Henry Spencer

Personal information
- Full name: Henry George "Harry" Spencer
- Date of birth: 1897
- Place of birth: Southampton, England
- Date of death: 1942 (aged 44)
- Place of death: New Zealand
- Position: Forward

Senior career*
- Years: Team / Apps / (Gls)
- 1921: Everton / 9 / (2)
- 1922–24: Wigan Borough / 35 / (7)
- Tramways
- Tramurewa

International career
- 1927: New Zealand / 2 / (1)

= Harry Spencer (footballer) =

English-born New Zealand footballer

Henry George Spencer, known as Harry Spencer (1897–1942) was a football player who represented New Zealand at the international level.

Spencer was born in England at Southampton, Hampshire. Before emigrating to New Zealand he had played football with Everton and Wigan Borough, both in Lancashire.

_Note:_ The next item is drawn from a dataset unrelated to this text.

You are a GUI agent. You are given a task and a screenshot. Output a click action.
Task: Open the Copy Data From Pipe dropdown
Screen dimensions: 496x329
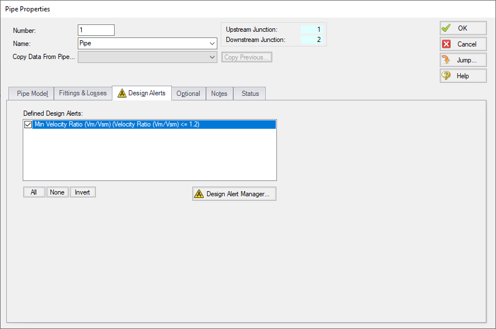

Spencer was part of Tramways Chatham Cup winning team, helping the club gain their first title in 1929. Spencer would scored two goals in their 4–0 win in the final against Otago's Seacliff AFC. Spencer would win the cup again in 1931, playing for Tramurewa, which was a recent merger of Tramways with another club called Manurewa.

Spencer played two official A-international matches for the All Whites in 1927, both against a touring Canadian side. The first was a 2–2 draw on 25 June 1927 and the second was a 1–2 loss on 2 July, with Spencer scoring New Zealand's goal.